| Action item |
Below are the records; copy exactly the lines from the first through the one containing "The width and", both included, and leave out the pictures.

Pixel coordinate grounding data:
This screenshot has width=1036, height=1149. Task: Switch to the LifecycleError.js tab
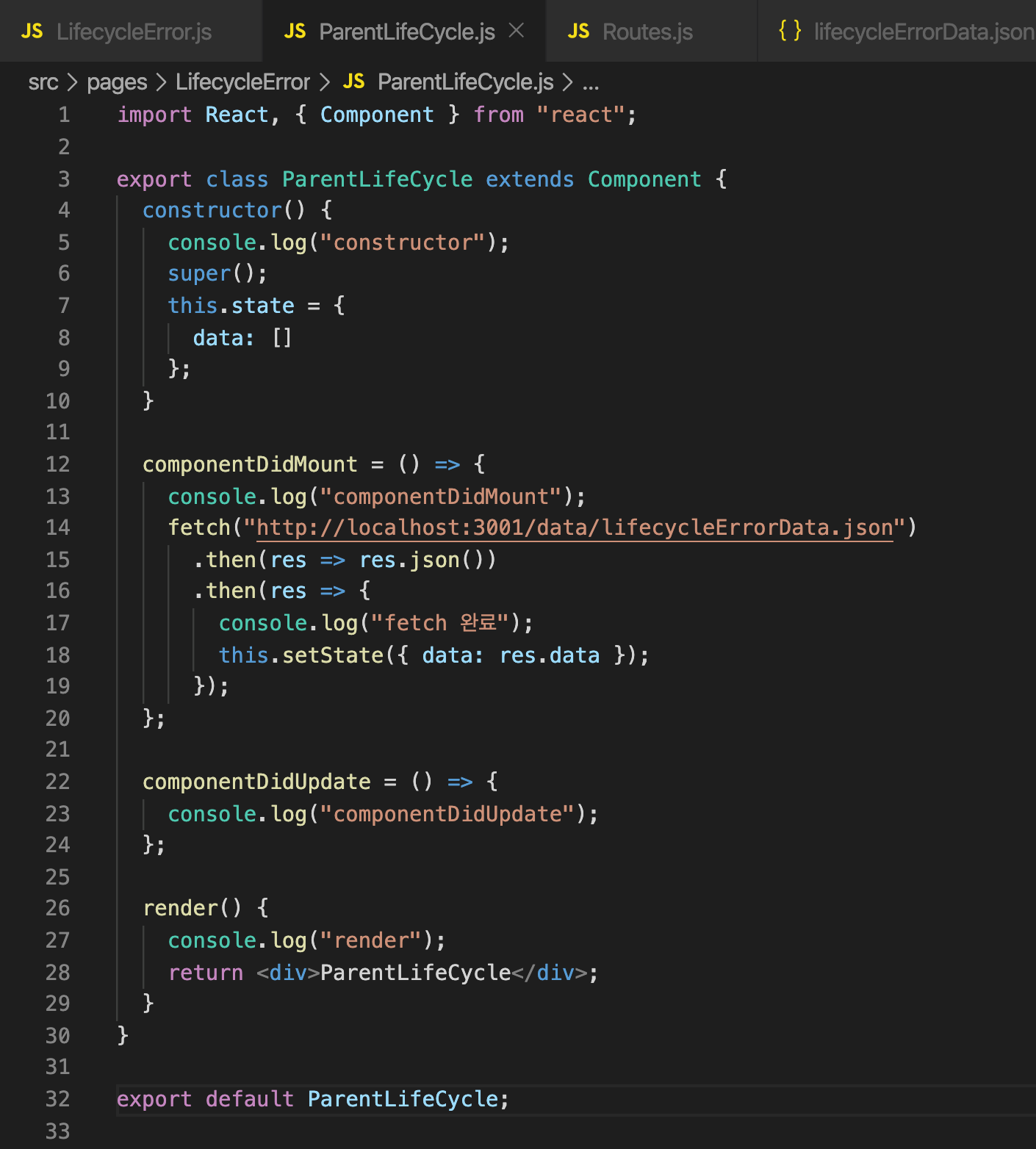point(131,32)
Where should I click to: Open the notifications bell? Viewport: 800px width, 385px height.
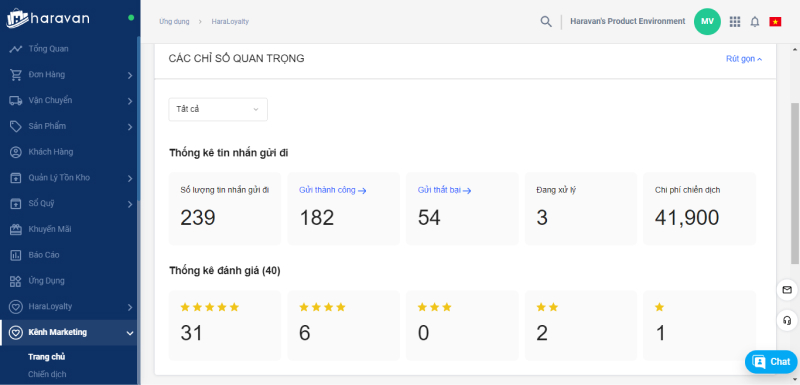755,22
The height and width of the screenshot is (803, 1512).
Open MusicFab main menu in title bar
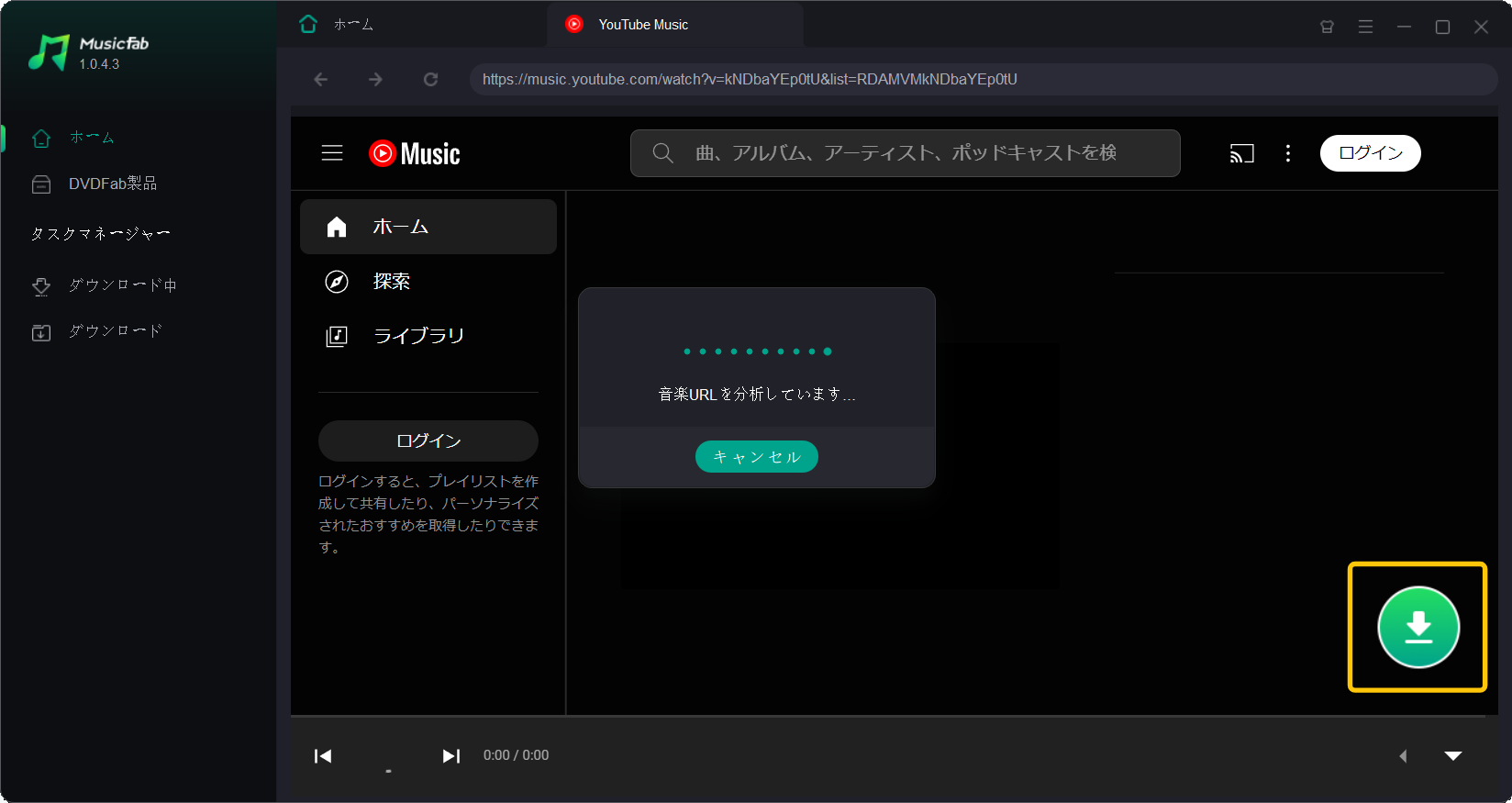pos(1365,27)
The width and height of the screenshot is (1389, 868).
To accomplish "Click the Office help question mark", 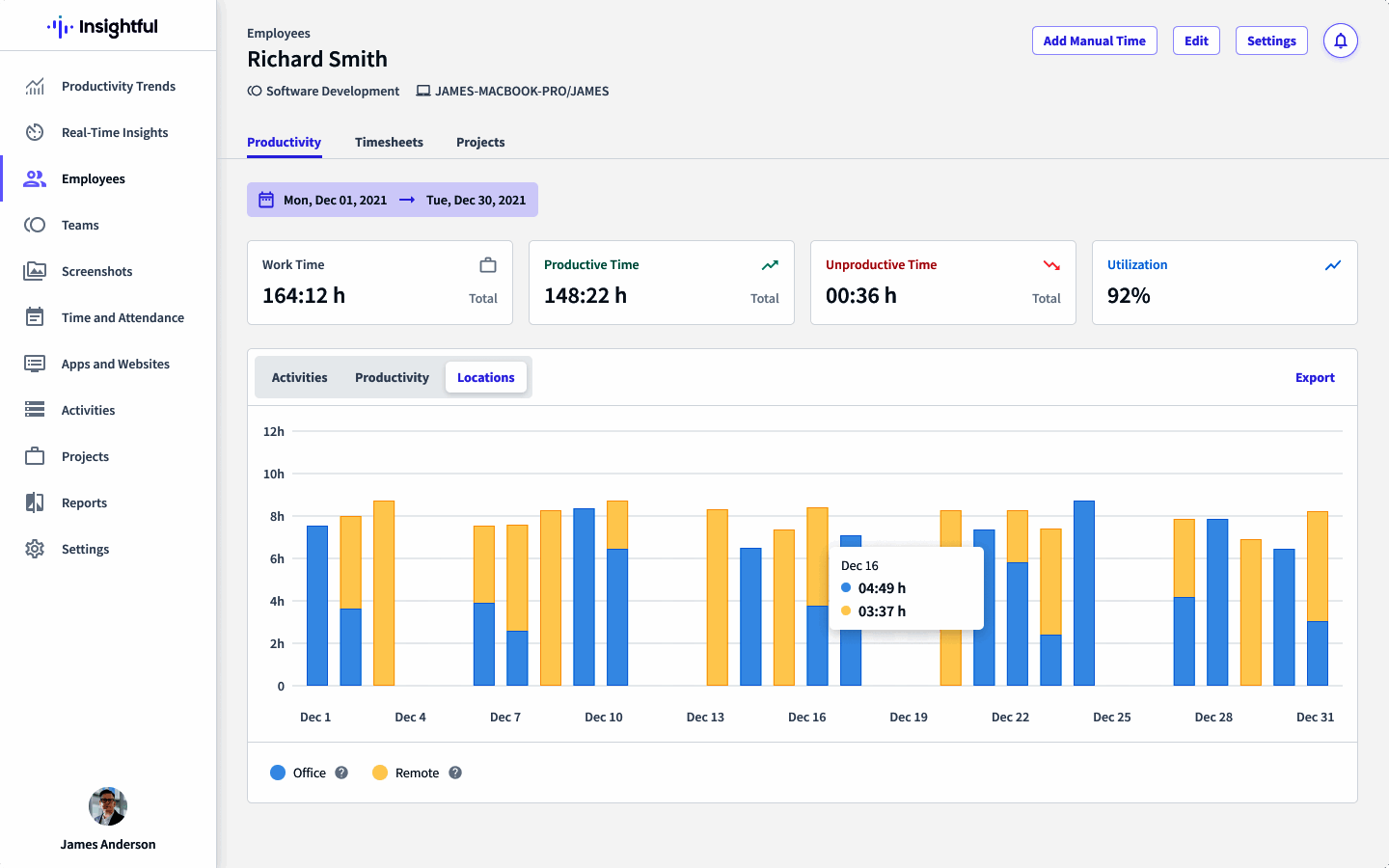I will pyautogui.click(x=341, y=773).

| Written solution |
This screenshot has width=1036, height=1149. Task: Switch to the LifecycleError.js tab
point(131,32)
Where should I click to: Open the notifications bell? Viewport: 800px width, 385px height.
755,22
The height and width of the screenshot is (803, 1512).
Open MusicFab main menu in title bar
pos(1365,27)
The width and height of the screenshot is (1389, 868).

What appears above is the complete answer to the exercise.